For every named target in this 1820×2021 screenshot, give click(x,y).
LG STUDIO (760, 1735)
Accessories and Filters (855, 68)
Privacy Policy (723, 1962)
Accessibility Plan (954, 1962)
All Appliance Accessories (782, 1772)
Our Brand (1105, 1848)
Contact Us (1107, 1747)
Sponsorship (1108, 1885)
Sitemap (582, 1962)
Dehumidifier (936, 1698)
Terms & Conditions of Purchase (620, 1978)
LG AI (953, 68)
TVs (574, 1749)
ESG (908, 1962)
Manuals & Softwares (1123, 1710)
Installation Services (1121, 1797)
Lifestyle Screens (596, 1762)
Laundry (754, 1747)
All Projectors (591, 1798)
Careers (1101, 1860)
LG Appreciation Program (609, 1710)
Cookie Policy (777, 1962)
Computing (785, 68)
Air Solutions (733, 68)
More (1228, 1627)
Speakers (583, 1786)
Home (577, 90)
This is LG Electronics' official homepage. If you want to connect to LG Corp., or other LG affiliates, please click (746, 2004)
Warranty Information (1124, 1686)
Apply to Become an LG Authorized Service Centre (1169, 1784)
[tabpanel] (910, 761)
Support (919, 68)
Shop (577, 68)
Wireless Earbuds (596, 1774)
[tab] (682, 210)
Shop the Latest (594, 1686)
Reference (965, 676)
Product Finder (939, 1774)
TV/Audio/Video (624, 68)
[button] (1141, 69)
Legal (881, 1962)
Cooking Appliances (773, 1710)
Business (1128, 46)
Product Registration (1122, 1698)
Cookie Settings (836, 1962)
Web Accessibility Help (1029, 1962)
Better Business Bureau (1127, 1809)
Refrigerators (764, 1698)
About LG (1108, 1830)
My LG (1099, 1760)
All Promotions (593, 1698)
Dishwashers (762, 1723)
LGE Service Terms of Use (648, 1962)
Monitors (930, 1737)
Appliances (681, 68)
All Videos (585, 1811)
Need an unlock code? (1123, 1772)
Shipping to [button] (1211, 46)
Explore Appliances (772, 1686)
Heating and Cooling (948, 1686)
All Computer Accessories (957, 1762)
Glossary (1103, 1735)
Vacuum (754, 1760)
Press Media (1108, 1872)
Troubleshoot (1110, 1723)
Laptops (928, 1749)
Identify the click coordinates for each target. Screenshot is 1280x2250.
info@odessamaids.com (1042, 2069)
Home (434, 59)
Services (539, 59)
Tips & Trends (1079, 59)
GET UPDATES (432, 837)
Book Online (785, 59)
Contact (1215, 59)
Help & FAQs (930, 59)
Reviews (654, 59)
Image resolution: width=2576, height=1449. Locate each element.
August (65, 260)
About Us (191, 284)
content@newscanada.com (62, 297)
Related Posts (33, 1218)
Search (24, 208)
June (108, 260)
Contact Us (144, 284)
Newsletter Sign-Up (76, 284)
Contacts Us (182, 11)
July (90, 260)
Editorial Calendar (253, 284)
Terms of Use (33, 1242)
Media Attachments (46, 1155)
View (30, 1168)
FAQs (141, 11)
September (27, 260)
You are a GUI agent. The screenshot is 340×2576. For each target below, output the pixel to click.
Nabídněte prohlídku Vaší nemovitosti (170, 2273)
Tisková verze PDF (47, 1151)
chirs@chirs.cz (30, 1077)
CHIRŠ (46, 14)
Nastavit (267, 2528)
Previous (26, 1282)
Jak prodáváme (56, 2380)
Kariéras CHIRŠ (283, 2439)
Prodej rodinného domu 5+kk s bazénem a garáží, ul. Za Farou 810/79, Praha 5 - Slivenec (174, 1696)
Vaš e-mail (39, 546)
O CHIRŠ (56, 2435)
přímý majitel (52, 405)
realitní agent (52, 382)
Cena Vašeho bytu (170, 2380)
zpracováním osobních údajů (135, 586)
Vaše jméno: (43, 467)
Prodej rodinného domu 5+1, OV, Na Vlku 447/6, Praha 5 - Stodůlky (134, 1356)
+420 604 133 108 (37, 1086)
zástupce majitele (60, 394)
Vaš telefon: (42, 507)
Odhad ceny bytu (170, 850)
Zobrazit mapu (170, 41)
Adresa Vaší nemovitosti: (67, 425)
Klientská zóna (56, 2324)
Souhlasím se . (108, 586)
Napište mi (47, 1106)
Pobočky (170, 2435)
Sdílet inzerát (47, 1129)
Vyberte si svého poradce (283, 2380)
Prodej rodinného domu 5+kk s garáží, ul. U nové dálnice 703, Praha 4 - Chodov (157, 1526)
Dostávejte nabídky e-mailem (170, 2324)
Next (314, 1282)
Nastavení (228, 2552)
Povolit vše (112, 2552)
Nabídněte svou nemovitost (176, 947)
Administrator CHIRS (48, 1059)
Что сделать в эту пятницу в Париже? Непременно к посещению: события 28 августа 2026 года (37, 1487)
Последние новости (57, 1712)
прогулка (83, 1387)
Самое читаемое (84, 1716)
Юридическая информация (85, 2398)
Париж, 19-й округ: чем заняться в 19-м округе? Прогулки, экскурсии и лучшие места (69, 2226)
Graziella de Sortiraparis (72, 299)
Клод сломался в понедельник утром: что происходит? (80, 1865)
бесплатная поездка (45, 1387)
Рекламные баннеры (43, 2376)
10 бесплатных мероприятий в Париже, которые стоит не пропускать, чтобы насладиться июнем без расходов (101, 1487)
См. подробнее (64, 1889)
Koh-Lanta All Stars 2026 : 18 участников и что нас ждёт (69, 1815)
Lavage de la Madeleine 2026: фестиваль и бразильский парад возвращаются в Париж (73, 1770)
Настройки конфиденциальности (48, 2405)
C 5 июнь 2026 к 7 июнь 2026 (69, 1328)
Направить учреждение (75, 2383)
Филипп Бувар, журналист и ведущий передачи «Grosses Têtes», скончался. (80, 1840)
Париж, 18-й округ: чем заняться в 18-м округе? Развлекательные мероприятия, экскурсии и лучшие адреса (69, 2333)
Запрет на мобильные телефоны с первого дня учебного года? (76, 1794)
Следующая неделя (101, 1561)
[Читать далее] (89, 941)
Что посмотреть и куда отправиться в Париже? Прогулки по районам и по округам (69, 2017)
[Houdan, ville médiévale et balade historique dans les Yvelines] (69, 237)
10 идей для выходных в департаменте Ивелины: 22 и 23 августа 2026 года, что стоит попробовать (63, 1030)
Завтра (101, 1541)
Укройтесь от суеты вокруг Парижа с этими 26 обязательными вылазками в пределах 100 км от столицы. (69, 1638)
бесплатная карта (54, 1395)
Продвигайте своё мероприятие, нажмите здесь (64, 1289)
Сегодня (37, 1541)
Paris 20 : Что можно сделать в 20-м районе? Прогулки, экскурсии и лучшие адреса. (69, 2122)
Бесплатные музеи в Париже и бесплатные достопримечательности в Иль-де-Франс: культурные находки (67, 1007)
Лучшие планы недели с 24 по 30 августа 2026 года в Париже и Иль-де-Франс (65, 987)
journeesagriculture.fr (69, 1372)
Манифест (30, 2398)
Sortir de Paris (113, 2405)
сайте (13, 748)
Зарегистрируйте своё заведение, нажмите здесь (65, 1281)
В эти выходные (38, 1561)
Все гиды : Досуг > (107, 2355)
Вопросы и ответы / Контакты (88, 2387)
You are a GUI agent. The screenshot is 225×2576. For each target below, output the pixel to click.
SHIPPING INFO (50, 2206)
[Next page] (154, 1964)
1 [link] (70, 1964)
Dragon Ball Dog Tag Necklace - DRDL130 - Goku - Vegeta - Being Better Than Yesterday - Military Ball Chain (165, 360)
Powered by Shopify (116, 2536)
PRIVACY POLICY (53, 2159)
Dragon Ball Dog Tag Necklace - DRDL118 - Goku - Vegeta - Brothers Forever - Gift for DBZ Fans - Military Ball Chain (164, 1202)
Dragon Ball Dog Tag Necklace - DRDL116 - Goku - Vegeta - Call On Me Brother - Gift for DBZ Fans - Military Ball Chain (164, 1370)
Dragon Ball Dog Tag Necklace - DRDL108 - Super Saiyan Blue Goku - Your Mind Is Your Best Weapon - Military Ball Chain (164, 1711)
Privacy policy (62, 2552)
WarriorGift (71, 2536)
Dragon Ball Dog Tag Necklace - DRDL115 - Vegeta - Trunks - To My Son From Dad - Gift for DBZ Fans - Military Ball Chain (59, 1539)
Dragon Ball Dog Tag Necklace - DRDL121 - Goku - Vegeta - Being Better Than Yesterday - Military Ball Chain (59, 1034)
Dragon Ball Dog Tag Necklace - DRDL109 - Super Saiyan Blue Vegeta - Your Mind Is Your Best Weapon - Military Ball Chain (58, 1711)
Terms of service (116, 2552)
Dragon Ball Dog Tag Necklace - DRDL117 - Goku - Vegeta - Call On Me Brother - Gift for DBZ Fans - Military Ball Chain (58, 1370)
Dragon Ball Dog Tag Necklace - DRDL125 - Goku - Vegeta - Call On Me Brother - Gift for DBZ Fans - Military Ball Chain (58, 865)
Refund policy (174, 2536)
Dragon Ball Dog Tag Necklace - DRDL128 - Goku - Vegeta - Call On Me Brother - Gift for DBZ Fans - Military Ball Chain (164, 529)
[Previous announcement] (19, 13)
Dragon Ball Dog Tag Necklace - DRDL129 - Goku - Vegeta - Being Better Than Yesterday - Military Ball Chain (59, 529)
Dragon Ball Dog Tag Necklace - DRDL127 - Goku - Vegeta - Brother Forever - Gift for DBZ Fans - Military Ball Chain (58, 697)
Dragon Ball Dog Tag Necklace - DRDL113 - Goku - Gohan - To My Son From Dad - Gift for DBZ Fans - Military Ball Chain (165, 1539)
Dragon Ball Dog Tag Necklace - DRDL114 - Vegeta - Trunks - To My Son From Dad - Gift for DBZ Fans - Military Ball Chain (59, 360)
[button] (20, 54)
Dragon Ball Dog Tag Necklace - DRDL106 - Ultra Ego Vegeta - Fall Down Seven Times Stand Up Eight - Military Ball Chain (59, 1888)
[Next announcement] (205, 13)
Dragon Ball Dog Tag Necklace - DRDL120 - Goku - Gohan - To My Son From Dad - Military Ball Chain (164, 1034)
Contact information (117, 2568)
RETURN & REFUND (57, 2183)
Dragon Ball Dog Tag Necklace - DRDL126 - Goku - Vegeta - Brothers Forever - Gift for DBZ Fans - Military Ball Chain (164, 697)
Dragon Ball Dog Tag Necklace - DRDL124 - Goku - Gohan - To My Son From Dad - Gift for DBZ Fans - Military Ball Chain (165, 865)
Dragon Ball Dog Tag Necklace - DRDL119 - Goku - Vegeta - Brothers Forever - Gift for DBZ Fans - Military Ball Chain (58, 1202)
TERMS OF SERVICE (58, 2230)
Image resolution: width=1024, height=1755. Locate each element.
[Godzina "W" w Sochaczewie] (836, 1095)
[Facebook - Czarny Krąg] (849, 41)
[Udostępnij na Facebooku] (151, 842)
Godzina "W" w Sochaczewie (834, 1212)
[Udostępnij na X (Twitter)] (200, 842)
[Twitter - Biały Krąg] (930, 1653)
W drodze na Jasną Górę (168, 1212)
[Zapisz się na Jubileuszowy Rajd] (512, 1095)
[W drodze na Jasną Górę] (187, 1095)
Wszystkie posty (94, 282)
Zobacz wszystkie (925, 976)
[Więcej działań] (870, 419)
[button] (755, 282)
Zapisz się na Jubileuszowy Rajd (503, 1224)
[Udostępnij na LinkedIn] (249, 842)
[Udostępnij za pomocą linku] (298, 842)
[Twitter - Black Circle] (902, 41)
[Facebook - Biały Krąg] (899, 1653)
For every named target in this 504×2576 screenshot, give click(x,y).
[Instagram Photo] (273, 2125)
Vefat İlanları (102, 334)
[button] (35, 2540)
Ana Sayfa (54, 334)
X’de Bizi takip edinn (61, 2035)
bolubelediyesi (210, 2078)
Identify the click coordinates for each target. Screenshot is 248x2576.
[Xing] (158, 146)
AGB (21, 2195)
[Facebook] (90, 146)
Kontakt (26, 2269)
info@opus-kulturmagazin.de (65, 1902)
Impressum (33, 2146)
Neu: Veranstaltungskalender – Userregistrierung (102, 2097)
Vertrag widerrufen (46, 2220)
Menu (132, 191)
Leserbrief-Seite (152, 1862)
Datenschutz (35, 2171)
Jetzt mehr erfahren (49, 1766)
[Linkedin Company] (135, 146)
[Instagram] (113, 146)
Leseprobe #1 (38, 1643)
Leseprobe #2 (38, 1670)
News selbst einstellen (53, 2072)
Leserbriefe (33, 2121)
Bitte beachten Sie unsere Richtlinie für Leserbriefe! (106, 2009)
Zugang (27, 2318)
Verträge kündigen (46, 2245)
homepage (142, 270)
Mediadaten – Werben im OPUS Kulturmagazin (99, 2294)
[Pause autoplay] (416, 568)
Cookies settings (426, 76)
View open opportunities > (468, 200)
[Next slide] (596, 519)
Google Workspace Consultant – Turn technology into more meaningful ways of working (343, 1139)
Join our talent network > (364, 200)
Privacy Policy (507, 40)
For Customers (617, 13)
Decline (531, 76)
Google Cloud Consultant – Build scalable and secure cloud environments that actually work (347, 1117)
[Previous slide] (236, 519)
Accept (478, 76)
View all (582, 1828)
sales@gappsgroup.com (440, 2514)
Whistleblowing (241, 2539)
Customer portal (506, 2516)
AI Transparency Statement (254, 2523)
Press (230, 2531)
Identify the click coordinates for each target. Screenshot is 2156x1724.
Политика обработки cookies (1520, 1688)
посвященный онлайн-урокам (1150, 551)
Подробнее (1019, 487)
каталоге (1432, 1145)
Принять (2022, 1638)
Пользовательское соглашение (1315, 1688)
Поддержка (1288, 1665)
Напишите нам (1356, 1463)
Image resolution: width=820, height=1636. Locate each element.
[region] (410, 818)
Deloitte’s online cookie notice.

### Required work:
Look above for the line with "View (30, 1168)" and the line with "Париж, 19-й округ: чем". Retype those two lines and every line between them exactly, adding nothing.

### Response to the exercise:
View (30, 1168)
FAQs (141, 11)
September (27, 260)
You are a GUI agent. The screenshot is 340×2576. For each target below, output the pixel to click.
Nabídněte prohlídku Vaší nemovitosti (170, 2273)
Tisková verze PDF (47, 1151)
chirs@chirs.cz (30, 1077)
CHIRŠ (46, 14)
Nastavit (267, 2528)
Previous (26, 1282)
Jak prodáváme (56, 2380)
Kariéras CHIRŠ (283, 2439)
Prodej rodinného domu 5+kk s bazénem a garáží, ul. Za Farou 810/79, Praha 5 - Slivenec (174, 1696)
Vaš e-mail (39, 546)
O CHIRŠ (56, 2435)
přímý majitel (52, 405)
realitní agent (52, 382)
Cena Vašeho bytu (170, 2380)
zpracováním osobních údajů (135, 586)
Vaše jméno: (43, 467)
Prodej rodinného domu 5+1, OV, Na Vlku 447/6, Praha 5 - Stodůlky (134, 1356)
+420 604 133 108 (37, 1086)
zástupce majitele (60, 394)
Vaš telefon: (42, 507)
Odhad ceny bytu (170, 850)
Zobrazit mapu (170, 41)
Adresa Vaší nemovitosti: (67, 425)
Klientská zóna (56, 2324)
Souhlasím se . (108, 586)
Napište mi (47, 1106)
Pobočky (170, 2435)
Sdílet inzerát (47, 1129)
Vyberte si svého poradce (283, 2380)
Prodej rodinného domu 5+kk s garáží, ul. U nové dálnice 703, Praha 4 - Chodov (157, 1526)
Dostávejte nabídky e-mailem (170, 2324)
Next (314, 1282)
Nastavení (228, 2552)
Povolit vše (112, 2552)
Nabídněte svou nemovitost (176, 947)
Administrator CHIRS (48, 1059)
Что сделать в эту пятницу в Париже? Непременно к посещению: события 28 августа 2026 года (37, 1487)
Последние новости (57, 1712)
прогулка (83, 1387)
Самое читаемое (84, 1716)
Юридическая информация (85, 2398)
Париж, 19-й округ: чем заняться в 19-м округе? Прогулки, экскурсии и лучшие места (69, 2226)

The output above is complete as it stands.